What is required -
Each entry must be restated exactly as it appears.

Dataset excerpts:
* * * *

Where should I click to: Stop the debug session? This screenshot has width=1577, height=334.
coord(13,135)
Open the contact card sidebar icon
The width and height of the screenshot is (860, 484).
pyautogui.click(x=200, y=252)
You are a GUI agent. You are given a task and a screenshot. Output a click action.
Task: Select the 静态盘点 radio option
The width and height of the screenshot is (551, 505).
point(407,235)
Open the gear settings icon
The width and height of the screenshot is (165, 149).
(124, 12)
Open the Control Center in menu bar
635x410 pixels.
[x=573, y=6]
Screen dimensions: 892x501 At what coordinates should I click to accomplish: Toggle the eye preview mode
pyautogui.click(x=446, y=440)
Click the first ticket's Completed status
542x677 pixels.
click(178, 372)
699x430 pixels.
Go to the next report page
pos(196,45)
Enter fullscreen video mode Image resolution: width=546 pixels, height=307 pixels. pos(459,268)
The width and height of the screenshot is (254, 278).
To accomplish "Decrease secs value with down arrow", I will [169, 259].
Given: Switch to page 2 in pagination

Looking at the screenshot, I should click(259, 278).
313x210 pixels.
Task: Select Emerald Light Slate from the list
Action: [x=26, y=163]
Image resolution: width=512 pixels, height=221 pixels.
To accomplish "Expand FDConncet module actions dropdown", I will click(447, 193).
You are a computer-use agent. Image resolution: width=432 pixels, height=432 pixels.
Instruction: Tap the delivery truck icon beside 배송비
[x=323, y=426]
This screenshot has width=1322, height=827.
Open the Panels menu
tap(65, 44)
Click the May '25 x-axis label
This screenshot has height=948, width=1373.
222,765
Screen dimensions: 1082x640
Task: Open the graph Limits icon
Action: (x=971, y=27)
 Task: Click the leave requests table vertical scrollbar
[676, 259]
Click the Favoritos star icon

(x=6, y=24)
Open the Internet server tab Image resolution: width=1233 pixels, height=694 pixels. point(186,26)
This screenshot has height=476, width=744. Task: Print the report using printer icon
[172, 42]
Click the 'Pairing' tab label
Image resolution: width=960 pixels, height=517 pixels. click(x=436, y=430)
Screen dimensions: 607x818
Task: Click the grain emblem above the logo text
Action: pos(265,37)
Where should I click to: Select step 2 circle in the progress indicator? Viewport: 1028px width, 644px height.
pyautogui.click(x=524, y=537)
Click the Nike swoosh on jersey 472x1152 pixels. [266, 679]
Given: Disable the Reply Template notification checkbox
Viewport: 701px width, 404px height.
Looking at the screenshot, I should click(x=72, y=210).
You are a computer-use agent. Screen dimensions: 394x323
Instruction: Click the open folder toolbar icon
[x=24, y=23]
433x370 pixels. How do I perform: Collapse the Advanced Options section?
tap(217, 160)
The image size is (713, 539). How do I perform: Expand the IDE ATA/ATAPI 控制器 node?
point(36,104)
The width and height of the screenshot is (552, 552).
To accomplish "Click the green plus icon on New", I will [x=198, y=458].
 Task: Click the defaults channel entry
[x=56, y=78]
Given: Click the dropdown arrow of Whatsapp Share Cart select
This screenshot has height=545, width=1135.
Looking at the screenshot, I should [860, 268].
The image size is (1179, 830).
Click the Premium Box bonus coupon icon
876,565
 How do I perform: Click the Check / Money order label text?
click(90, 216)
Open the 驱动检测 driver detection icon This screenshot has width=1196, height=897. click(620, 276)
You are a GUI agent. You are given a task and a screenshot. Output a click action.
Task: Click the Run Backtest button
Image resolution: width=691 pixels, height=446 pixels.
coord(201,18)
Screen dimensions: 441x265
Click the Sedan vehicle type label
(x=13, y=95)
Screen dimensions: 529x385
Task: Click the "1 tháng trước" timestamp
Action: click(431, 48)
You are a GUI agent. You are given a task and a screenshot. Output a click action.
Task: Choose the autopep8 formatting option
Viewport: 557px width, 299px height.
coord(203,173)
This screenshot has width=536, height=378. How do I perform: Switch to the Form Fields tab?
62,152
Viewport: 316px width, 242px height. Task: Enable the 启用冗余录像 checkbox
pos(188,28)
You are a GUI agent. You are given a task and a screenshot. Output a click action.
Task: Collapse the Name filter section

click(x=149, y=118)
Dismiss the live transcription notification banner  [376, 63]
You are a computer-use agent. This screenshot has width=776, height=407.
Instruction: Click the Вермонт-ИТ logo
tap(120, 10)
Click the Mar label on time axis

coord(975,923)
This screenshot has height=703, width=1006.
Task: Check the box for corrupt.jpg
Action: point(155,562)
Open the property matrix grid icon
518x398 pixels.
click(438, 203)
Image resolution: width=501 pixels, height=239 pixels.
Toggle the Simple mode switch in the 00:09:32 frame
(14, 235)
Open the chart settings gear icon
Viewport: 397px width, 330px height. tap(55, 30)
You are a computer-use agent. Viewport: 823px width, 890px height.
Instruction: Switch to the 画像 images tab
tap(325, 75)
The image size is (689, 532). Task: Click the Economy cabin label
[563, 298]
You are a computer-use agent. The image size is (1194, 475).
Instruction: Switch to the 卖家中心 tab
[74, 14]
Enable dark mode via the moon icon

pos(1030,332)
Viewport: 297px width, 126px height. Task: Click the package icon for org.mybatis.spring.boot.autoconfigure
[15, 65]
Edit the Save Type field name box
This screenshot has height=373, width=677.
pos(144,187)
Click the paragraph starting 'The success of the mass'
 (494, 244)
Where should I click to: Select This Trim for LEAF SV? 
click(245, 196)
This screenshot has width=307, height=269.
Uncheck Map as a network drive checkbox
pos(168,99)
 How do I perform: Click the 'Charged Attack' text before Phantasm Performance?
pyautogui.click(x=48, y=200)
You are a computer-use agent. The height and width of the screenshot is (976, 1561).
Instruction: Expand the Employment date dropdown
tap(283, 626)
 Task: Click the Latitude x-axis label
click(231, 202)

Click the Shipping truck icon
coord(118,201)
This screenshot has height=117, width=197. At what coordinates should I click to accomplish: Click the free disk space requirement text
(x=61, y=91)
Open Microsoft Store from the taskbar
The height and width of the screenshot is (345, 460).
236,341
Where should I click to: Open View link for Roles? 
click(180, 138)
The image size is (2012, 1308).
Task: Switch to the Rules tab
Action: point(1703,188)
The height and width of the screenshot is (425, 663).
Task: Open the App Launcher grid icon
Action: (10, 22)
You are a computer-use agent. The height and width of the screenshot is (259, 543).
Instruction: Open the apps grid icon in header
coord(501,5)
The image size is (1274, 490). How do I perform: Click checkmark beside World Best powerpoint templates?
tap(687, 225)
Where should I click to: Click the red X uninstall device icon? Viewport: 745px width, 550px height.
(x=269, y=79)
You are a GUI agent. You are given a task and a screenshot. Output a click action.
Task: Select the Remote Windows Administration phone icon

* * * *

Solution -
Where should I click to: Stop the debug session? This screenshot has width=1577, height=334.
coord(13,135)
Open the contact card sidebar icon
The width and height of the screenshot is (860, 484).
pyautogui.click(x=200, y=252)
You are a GUI agent. You are given a task and a screenshot. Output a click action.
Task: Select the 静态盘点 radio option
The width and height of the screenshot is (551, 505).
point(407,235)
Open the gear settings icon
The width and height of the screenshot is (165, 149).
(124, 12)
Open the Control Center in menu bar
635x410 pixels.
[x=573, y=6]
Screen dimensions: 892x501 At what coordinates should I click to accomplish: Toggle the eye preview mode
pyautogui.click(x=446, y=440)
Click the first ticket's Completed status
542x677 pixels.
click(178, 372)
699x430 pixels.
Go to the next report page
pos(196,45)
Enter fullscreen video mode Image resolution: width=546 pixels, height=307 pixels. pos(459,268)
The width and height of the screenshot is (254, 278).
To accomplish "Decrease secs value with down arrow", I will [169, 259].
Given: Switch to page 2 in pagination

Looking at the screenshot, I should click(259, 278).
313x210 pixels.
Task: Select Emerald Light Slate from the list
Action: [x=26, y=163]
Image resolution: width=512 pixels, height=221 pixels.
To accomplish "Expand FDConncet module actions dropdown", I will click(447, 193).
You are a computer-use agent. Image resolution: width=432 pixels, height=432 pixels.
Instruction: Tap the delivery truck icon beside 배송비
[x=323, y=426]
This screenshot has width=1322, height=827.
Open the Panels menu
tap(65, 44)
Click the May '25 x-axis label
This screenshot has height=948, width=1373.
222,765
Screen dimensions: 1082x640
Task: Open the graph Limits icon
Action: (x=971, y=27)
 Task: Click the leave requests table vertical scrollbar
[676, 259]
Click the Favoritos star icon

(x=6, y=24)
Open the Internet server tab Image resolution: width=1233 pixels, height=694 pixels. point(186,26)
This screenshot has height=476, width=744. Task: Print the report using printer icon
[172, 42]
Click the 'Pairing' tab label
Image resolution: width=960 pixels, height=517 pixels. click(x=436, y=430)
Screen dimensions: 607x818
Task: Click the grain emblem above the logo text
Action: pos(265,37)
Where should I click to: Select step 2 circle in the progress indicator? Viewport: 1028px width, 644px height.
pyautogui.click(x=524, y=537)
Click the Nike swoosh on jersey 472x1152 pixels. [266, 679]
Given: Disable the Reply Template notification checkbox
Viewport: 701px width, 404px height.
Looking at the screenshot, I should click(x=72, y=210).
You are a computer-use agent. Screen dimensions: 394x323
Instruction: Click the open folder toolbar icon
[x=24, y=23]
433x370 pixels. How do I perform: Collapse the Advanced Options section?
tap(217, 160)
The image size is (713, 539). How do I perform: Expand the IDE ATA/ATAPI 控制器 node?
point(36,104)
The width and height of the screenshot is (552, 552).
To accomplish "Click the green plus icon on New", I will [x=198, y=458].
 Task: Click the defaults channel entry
[x=56, y=78]
Given: Click the dropdown arrow of Whatsapp Share Cart select
This screenshot has height=545, width=1135.
Looking at the screenshot, I should [860, 268].
The image size is (1179, 830).
Click the Premium Box bonus coupon icon
876,565
 How do I perform: Click the Check / Money order label text?
click(90, 216)
Open the 驱动检测 driver detection icon This screenshot has width=1196, height=897. click(620, 276)
You are a GUI agent. You are given a task and a screenshot. Output a click action.
Task: Click the Run Backtest button
Image resolution: width=691 pixels, height=446 pixels.
coord(201,18)
Screen dimensions: 441x265
Click the Sedan vehicle type label
(x=13, y=95)
Screen dimensions: 529x385
Task: Click the "1 tháng trước" timestamp
Action: click(431, 48)
You are a GUI agent. You are given a task and a screenshot. Output a click action.
Task: Choose the autopep8 formatting option
Viewport: 557px width, 299px height.
coord(203,173)
This screenshot has width=536, height=378. How do I perform: Switch to the Form Fields tab?
62,152
Viewport: 316px width, 242px height. Task: Enable the 启用冗余录像 checkbox
pos(188,28)
You are a GUI agent. You are given a task and a screenshot. Output a click action.
Task: Collapse the Name filter section

click(x=149, y=118)
Dismiss the live transcription notification banner  [376, 63]
You are a computer-use agent. This screenshot has width=776, height=407.
Instruction: Click the Вермонт-ИТ logo
tap(120, 10)
Click the Mar label on time axis

coord(975,923)
This screenshot has height=703, width=1006.
Task: Check the box for corrupt.jpg
Action: point(155,562)
Open the property matrix grid icon
518x398 pixels.
click(438, 203)
Image resolution: width=501 pixels, height=239 pixels.
Toggle the Simple mode switch in the 00:09:32 frame
(14, 235)
Open the chart settings gear icon
Viewport: 397px width, 330px height. tap(55, 30)
You are a computer-use agent. Viewport: 823px width, 890px height.
Instruction: Switch to the 画像 images tab
tap(325, 75)
The image size is (689, 532). Task: Click the Economy cabin label
[563, 298]
You are a computer-use agent. The image size is (1194, 475).
Instruction: Switch to the 卖家中心 tab
[74, 14]
Enable dark mode via the moon icon

pos(1030,332)
Viewport: 297px width, 126px height. Task: Click the package icon for org.mybatis.spring.boot.autoconfigure
[15, 65]
Edit the Save Type field name box
This screenshot has height=373, width=677.
pos(144,187)
Click the paragraph starting 'The success of the mass'
 (494, 244)
Where should I click to: Select This Trim for LEAF SV? 
click(245, 196)
This screenshot has width=307, height=269.
Uncheck Map as a network drive checkbox
pos(168,99)
 How do I perform: Click the 'Charged Attack' text before Phantasm Performance?
pyautogui.click(x=48, y=200)
You are a computer-use agent. The height and width of the screenshot is (976, 1561).
Instruction: Expand the Employment date dropdown
tap(283, 626)
 Task: Click the Latitude x-axis label
click(231, 202)

Click the Shipping truck icon
coord(118,201)
This screenshot has height=117, width=197. At what coordinates should I click to accomplish: Click the free disk space requirement text
(x=61, y=91)
Open Microsoft Store from the taskbar
The height and width of the screenshot is (345, 460).
236,341
Where should I click to: Open View link for Roles? 
click(180, 138)
The image size is (2012, 1308).
Task: Switch to the Rules tab
Action: point(1703,188)
The height and width of the screenshot is (425, 663).
Task: Open the App Launcher grid icon
Action: (10, 22)
You are a computer-use agent. The height and width of the screenshot is (259, 543).
Instruction: Open the apps grid icon in header
coord(501,5)
The image size is (1274, 490). How do I perform: Click checkmark beside World Best powerpoint templates?
tap(687, 225)
Where should I click to: Click the red X uninstall device icon? Viewport: 745px width, 550px height.
(x=269, y=79)
You are a GUI agent. You are given a task and a screenshot. Output a click action.
Task: Select the Remote Windows Administration phone icon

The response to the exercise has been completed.